# East bay does it again



## Fishn Fool (Jun 19, 2017)

Hit east bay for the second time again this week and once again me and my buddy hit a solid 2 man limit. Strong in coming tide with clear water combined for another excellent trip. We used live shrimp and we also threw ds plastics.


----------



## Big Bay (May 14, 2013)

Heading out there tomorrow let me know if you want to meet up we can hit it together awesome haul!


Sent from my iPhone using Tapatalk


----------



## Saltalohic (Jul 20, 2017)

Were y'all fishing shorelines, or deep? What down south plastics?


----------



## gsb (Aug 7, 2006)

Thanks for the report!


----------



## trophytroutman (Mar 21, 2009)

Nice trout.


----------



## joeletx (Jun 1, 2014)

*Excellent*

Wow! nice catch.


----------



## shane.shipman.72 (Jul 29, 2017)

Good haul!

Sent from my SM-G930T using Tapatalk


----------



## Fishn Fool (Jun 19, 2017)

I was throwing spicy pumpkin seed ds and my dad was throwing the ole faithful silver spoon with yellow buck tail. We also used live bait to.


----------



## flynut (Jun 30, 2009)

Saltalohic said:


> Were y'all fishing shorelines, or deep? What down south plastics?

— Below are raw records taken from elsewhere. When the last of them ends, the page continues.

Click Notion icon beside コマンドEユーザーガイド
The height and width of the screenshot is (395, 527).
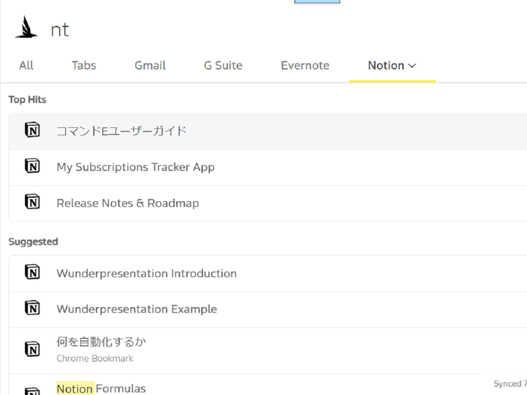pyautogui.click(x=32, y=130)
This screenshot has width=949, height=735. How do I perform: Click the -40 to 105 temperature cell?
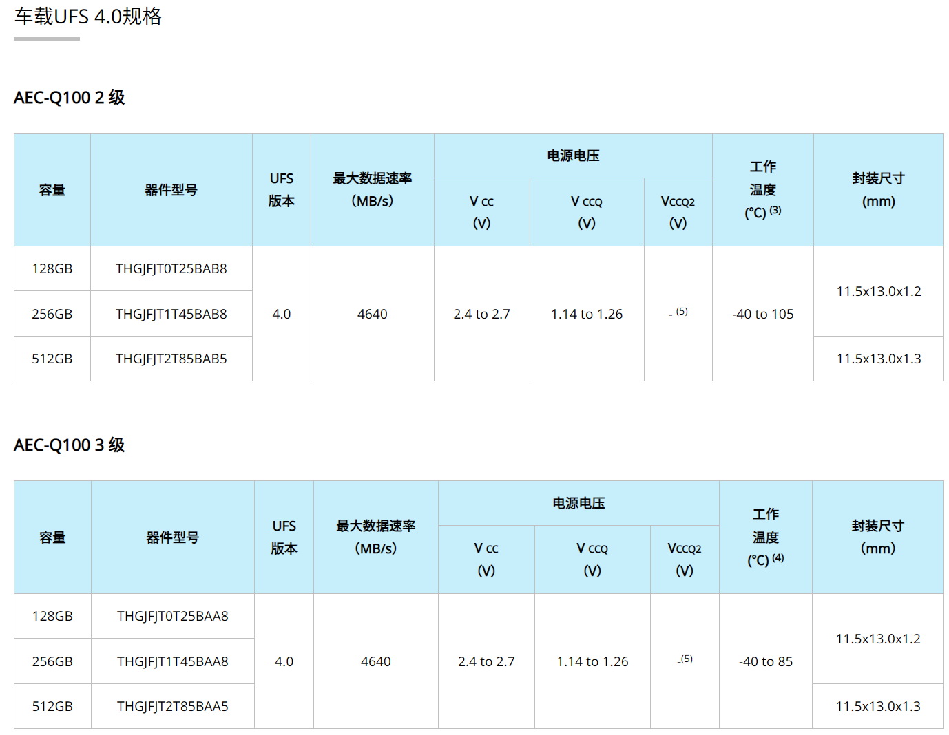[x=762, y=314]
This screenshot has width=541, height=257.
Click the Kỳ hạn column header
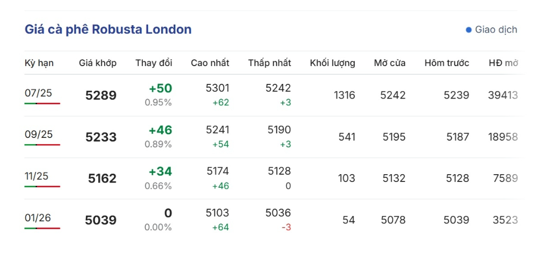point(39,63)
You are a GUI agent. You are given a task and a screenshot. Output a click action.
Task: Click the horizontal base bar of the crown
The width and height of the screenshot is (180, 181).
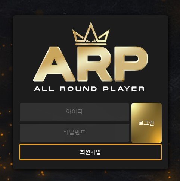tap(91, 44)
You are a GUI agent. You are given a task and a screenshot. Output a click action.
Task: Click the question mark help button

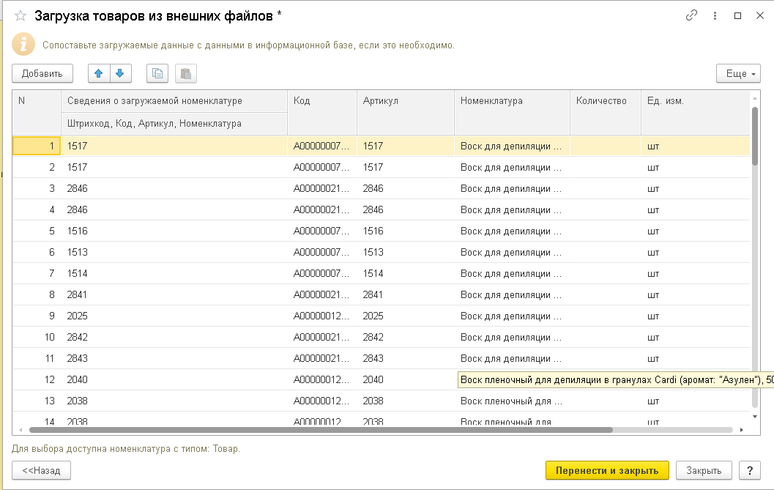point(749,470)
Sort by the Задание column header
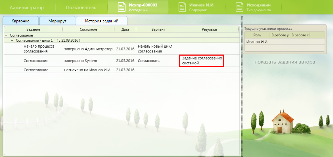333x157 pixels. click(33, 30)
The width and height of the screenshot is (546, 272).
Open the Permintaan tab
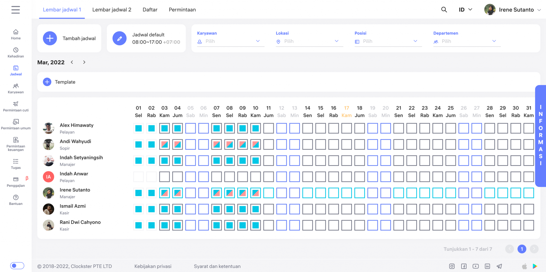coord(182,10)
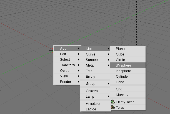The width and height of the screenshot is (170, 114).
Task: Add a Camera object
Action: (95, 91)
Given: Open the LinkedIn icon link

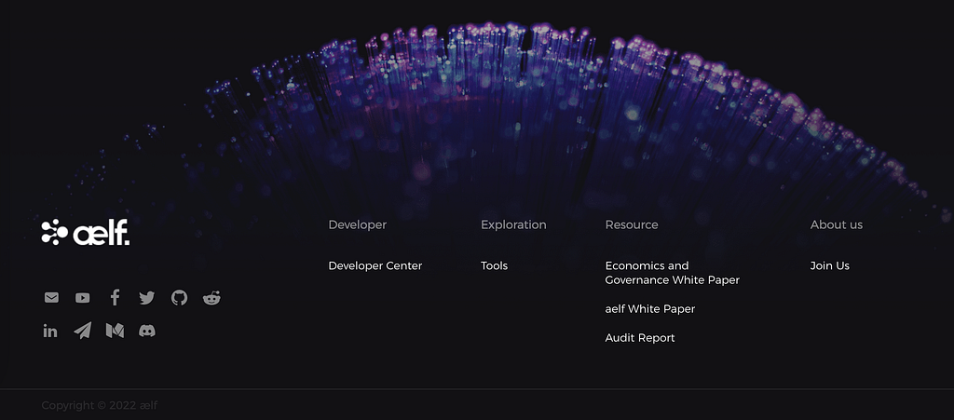Looking at the screenshot, I should pyautogui.click(x=50, y=331).
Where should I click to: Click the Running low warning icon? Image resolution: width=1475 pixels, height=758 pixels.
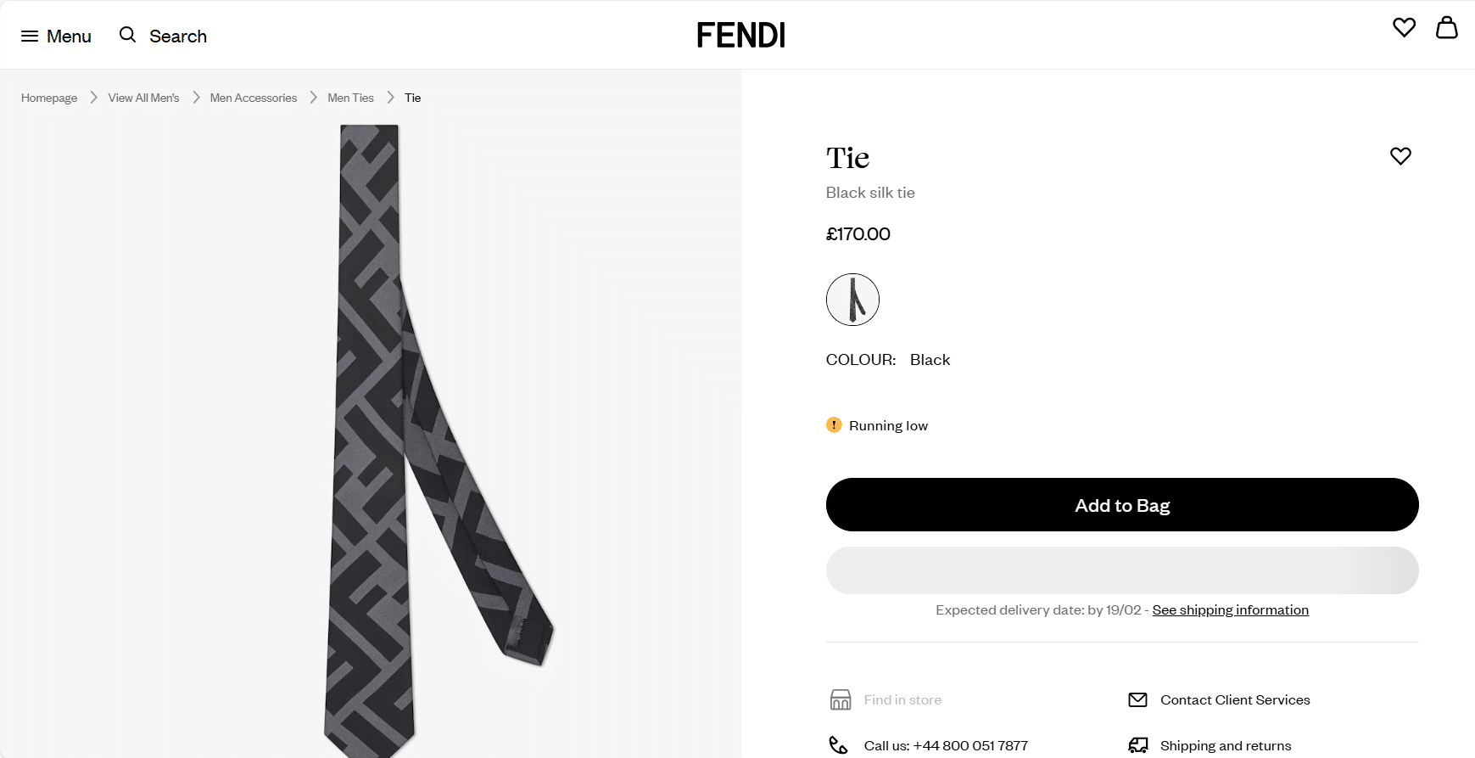coord(834,425)
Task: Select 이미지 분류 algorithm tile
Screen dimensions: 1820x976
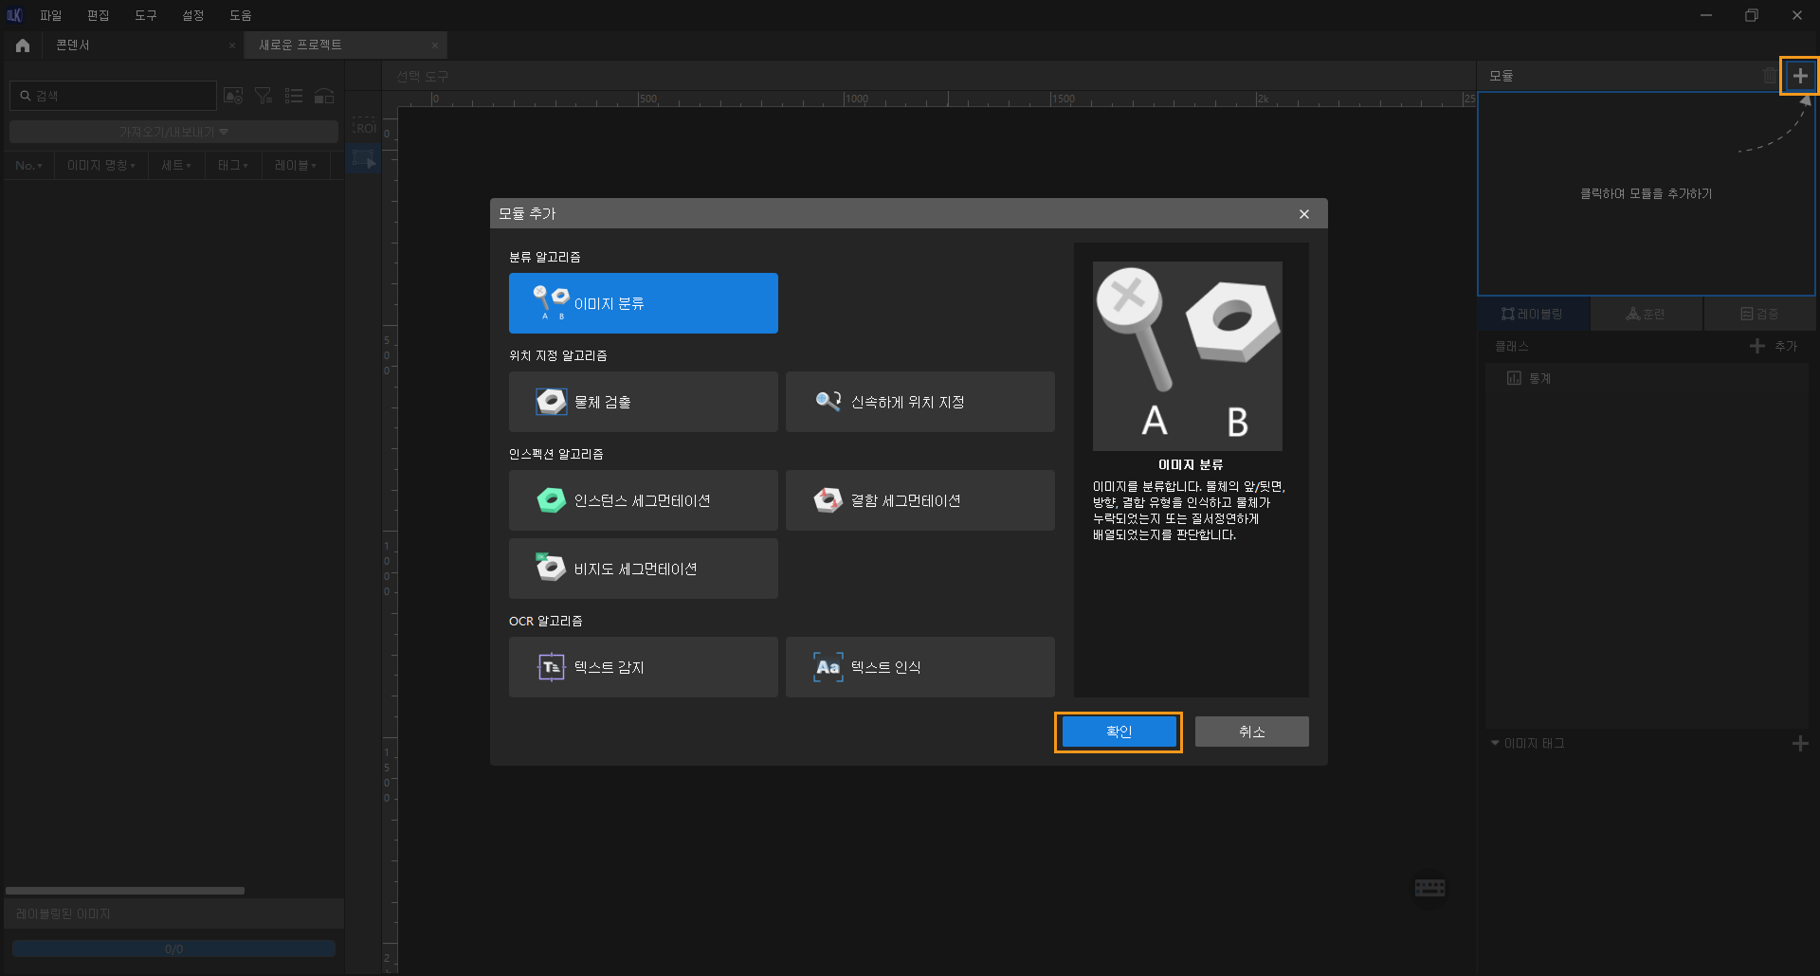Action: point(643,303)
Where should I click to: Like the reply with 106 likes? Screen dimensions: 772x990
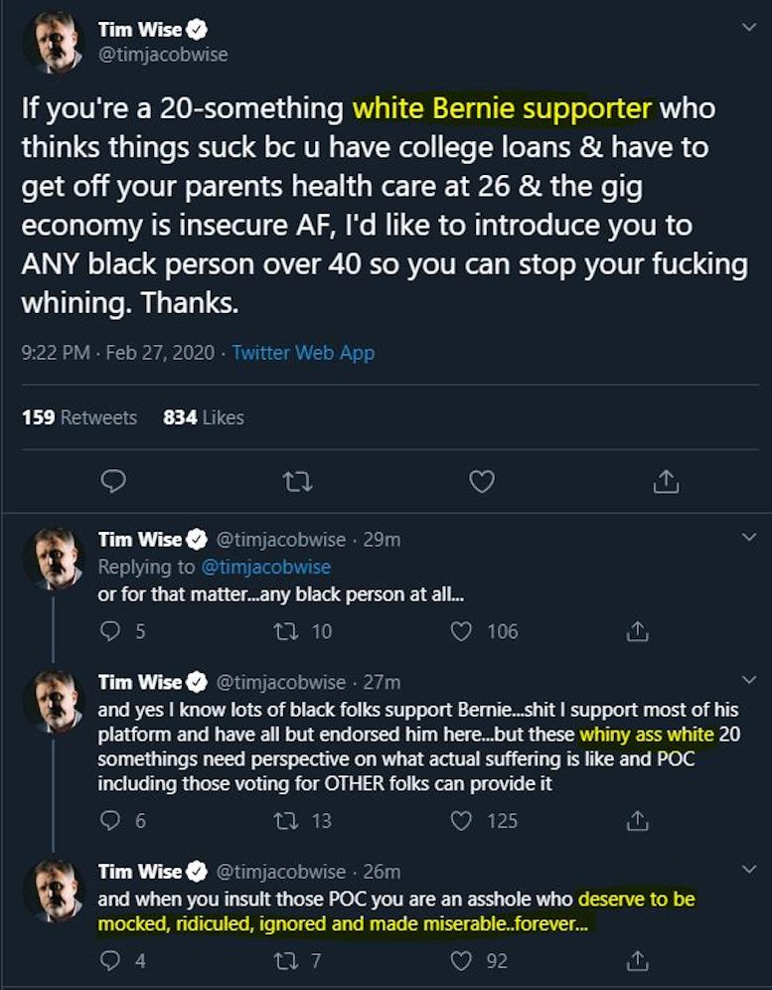[x=461, y=631]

 you want some gps coordinates too? go figure it out.:headknock


----------



## Fishn Fool (Jun 19, 2017)

Lmao!!!


----------



## Sea Pro 210cc (May 19, 2015)

Excellent Job!


----------



## lonepinecountryclub (Jul 18, 2010)

Just curious. Nice boat ramps. Location?


----------



## tommy261 (May 3, 2006)

*ramps*

That is texas city dike.....ramps are nice but watch for passing ships. The water gets sucked out quickly. Seen some issues when the tide pushes back in from the vessels that boats have collided into others ; or the dock. Saw a brand new gulf coast get hung up under the dock.....took 6 of us to get it free.....


----------



## schoalbeast101 (Oct 23, 2014)

*Basic help.*



lonepinecountryclub said:


> Just curious. Nice boat ramps. Location?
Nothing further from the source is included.